> Your goal
Rewrite the data starting with the line containing "The width and height of the screenshot is (1300, 382)." and going on through the line containing "coord(718,341)", and replace "green icon" with "blue icon" while keeping everything else the same.

Stored dataset entries:
────

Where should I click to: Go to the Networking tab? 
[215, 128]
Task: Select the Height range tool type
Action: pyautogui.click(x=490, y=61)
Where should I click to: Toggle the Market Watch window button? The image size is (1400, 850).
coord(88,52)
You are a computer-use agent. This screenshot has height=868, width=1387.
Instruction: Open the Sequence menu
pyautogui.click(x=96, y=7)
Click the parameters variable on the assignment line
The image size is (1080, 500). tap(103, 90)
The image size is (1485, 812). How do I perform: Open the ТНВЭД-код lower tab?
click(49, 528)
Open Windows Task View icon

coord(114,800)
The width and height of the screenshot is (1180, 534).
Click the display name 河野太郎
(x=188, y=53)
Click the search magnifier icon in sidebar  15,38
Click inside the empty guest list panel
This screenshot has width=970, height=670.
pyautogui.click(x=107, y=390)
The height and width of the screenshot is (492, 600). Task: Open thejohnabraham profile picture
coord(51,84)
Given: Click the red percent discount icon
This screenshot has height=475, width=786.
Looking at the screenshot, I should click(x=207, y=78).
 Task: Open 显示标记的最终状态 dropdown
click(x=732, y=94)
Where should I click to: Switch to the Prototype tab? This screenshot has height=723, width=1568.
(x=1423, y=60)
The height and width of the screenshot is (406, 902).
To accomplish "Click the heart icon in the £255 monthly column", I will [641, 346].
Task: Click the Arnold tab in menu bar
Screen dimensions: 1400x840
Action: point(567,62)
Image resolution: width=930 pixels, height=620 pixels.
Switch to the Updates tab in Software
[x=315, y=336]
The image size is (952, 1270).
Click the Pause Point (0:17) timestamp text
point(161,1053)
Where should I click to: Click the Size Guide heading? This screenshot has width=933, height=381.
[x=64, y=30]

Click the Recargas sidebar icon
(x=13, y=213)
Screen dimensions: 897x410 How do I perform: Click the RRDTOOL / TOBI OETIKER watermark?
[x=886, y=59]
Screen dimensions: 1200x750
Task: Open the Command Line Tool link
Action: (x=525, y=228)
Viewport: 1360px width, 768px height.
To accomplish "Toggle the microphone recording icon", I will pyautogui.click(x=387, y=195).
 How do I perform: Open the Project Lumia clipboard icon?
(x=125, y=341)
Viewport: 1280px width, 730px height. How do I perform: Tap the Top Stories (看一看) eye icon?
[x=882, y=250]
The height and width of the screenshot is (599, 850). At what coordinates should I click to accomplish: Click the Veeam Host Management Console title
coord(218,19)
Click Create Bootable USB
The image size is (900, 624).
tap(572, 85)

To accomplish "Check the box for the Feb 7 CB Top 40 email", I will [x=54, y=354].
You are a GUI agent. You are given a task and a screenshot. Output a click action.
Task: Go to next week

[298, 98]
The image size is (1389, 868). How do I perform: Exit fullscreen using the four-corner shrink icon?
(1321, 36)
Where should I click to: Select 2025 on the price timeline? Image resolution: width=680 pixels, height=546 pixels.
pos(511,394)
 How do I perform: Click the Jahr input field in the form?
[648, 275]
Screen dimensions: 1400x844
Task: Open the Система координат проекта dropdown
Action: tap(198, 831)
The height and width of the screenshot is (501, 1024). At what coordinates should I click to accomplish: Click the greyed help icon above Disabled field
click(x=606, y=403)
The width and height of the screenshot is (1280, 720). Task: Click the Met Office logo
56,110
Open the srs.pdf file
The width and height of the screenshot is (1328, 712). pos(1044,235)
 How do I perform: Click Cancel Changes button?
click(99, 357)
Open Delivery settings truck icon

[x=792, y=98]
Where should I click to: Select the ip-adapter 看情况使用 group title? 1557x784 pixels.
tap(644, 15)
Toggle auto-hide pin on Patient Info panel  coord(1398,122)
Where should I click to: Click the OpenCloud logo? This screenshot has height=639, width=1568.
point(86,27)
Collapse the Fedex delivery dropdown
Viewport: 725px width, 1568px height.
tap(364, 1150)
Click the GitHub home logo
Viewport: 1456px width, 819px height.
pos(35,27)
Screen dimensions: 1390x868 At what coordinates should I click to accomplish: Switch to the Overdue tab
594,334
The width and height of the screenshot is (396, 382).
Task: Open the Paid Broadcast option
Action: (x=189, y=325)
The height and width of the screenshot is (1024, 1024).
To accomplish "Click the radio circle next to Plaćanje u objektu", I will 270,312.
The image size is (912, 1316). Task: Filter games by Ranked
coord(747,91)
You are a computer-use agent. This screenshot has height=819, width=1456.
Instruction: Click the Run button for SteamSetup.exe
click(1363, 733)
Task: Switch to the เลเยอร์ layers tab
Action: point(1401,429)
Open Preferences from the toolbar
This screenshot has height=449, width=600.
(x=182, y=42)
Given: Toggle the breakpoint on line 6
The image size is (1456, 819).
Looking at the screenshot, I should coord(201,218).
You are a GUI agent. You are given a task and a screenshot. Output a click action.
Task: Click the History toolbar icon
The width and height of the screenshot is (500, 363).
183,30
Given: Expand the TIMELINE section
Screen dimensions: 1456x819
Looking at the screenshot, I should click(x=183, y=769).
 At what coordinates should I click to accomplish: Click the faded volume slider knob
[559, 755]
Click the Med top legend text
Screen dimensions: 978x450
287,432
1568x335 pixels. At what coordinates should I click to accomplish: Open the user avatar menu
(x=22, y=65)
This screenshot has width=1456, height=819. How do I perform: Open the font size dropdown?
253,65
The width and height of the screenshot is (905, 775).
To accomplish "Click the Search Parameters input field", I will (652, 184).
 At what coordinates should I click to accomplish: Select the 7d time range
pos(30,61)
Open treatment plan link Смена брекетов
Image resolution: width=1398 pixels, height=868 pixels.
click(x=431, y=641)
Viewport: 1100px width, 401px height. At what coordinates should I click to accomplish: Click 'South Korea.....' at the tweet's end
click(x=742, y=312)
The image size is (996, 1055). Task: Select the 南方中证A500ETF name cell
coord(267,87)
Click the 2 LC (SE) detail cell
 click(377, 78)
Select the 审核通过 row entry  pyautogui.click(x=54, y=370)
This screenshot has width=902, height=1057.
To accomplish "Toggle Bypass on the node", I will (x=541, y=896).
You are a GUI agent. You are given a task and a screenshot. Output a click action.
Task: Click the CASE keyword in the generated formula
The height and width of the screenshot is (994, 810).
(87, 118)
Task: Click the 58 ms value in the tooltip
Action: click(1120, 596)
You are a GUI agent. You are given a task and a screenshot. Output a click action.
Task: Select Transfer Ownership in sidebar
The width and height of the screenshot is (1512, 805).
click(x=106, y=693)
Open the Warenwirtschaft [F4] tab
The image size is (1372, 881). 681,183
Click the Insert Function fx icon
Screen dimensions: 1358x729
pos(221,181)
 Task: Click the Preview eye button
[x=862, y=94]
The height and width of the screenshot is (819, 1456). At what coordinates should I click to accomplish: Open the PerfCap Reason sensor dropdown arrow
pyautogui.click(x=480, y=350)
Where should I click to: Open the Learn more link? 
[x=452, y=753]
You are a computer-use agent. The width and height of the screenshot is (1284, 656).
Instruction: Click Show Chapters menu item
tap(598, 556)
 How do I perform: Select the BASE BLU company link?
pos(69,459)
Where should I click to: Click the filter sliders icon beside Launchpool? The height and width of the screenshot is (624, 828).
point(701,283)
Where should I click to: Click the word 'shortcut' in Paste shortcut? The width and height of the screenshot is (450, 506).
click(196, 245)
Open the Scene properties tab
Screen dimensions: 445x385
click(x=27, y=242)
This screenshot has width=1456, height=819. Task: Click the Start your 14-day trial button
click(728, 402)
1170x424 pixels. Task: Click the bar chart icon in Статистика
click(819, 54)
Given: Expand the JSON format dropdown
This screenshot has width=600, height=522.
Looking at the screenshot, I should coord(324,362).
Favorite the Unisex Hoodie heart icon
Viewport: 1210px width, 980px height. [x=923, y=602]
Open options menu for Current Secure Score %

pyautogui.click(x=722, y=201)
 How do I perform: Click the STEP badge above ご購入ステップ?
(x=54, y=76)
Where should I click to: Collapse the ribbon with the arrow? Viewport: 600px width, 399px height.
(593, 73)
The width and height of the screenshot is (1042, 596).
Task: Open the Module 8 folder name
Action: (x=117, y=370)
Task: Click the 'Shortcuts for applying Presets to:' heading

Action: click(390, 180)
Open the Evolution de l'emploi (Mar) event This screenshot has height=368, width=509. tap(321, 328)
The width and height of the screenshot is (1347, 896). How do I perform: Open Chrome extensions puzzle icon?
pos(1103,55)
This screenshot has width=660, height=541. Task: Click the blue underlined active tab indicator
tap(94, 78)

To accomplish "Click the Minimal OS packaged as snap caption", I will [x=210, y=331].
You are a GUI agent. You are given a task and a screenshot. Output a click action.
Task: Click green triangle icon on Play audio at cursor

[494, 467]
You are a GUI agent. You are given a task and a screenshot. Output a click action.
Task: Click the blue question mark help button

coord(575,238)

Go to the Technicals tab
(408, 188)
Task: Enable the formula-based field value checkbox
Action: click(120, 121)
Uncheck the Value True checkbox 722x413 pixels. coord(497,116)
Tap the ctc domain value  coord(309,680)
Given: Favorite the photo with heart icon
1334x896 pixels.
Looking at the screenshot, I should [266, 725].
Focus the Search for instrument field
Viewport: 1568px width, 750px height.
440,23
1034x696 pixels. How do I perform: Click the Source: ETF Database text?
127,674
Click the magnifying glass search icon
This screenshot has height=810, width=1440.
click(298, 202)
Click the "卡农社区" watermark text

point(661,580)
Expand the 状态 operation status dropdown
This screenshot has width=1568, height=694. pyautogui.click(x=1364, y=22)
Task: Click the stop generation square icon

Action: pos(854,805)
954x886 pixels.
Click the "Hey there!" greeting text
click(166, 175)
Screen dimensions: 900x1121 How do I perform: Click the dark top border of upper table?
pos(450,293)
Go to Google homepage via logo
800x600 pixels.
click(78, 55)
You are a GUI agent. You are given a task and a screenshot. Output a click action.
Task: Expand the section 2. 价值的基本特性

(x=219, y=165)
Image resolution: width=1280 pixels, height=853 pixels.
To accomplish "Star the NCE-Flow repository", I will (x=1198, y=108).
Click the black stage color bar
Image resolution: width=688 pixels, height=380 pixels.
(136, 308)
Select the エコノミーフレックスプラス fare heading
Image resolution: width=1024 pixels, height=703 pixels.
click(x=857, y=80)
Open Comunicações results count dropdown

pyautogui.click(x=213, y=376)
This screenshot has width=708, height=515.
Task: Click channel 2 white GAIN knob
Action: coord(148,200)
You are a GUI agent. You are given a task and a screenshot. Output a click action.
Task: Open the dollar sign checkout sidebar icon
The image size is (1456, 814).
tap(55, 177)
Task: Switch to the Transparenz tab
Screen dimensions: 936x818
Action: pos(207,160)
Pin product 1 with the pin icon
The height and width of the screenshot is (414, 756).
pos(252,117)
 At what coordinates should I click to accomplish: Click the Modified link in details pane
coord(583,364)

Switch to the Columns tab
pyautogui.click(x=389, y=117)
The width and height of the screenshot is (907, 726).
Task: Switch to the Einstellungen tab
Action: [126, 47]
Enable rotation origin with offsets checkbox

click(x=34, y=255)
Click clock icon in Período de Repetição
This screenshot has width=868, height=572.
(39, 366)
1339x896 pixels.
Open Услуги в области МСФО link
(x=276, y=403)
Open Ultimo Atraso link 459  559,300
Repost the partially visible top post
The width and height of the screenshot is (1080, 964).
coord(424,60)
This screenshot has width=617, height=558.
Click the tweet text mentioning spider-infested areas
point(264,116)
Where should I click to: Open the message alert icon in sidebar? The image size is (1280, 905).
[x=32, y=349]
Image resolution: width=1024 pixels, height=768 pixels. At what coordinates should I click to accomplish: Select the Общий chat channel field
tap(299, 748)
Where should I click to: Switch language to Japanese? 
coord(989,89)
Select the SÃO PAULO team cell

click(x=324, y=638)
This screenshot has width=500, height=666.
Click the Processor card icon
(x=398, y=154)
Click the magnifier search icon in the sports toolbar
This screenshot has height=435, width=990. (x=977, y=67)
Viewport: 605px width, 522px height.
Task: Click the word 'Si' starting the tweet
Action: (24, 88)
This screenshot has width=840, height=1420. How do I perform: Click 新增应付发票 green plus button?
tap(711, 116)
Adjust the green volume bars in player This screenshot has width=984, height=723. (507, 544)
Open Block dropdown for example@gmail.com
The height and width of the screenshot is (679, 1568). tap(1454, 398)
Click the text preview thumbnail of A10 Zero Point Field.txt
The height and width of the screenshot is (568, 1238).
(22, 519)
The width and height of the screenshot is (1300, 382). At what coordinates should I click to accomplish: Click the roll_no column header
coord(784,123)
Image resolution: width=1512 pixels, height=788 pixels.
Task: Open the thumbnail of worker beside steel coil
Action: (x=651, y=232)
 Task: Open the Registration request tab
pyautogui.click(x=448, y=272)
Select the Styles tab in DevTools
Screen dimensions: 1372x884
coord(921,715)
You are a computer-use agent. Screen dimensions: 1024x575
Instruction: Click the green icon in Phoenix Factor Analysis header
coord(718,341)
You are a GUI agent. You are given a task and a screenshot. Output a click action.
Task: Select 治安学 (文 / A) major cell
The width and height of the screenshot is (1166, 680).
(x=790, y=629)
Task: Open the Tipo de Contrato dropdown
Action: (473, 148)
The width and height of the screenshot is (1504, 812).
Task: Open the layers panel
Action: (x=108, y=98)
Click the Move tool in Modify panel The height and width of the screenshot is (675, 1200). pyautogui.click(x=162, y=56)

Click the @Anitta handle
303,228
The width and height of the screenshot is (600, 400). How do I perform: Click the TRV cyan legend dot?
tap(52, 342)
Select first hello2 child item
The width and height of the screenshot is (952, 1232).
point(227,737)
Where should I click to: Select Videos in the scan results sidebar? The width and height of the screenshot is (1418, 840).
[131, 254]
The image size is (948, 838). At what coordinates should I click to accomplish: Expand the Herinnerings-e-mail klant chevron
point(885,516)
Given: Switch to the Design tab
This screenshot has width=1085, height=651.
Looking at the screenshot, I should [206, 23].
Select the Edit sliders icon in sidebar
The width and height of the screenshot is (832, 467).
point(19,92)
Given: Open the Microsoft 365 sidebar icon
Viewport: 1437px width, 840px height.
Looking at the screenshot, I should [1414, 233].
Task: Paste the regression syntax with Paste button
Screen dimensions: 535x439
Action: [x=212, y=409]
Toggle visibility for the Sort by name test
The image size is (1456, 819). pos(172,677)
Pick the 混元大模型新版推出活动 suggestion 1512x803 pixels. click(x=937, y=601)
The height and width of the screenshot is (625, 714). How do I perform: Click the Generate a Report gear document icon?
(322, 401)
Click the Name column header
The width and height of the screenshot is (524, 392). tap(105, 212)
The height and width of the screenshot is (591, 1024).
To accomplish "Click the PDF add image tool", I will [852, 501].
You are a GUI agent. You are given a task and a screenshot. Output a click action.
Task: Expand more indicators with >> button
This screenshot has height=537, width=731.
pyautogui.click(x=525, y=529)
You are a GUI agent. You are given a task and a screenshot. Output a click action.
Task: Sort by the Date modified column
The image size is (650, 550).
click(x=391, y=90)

────

> The answer
The width and height of the screenshot is (1300, 382). At what coordinates should I click to accomplish: Click the roll_no column header
coord(784,123)
Image resolution: width=1512 pixels, height=788 pixels.
Task: Open the thumbnail of worker beside steel coil
Action: (x=651, y=232)
 Task: Open the Registration request tab
pyautogui.click(x=448, y=272)
Select the Styles tab in DevTools
Screen dimensions: 1372x884
coord(921,715)
You are a computer-use agent. Screen dimensions: 1024x575
Instruction: Click the blue icon in Phoenix Factor Analysis header
coord(718,341)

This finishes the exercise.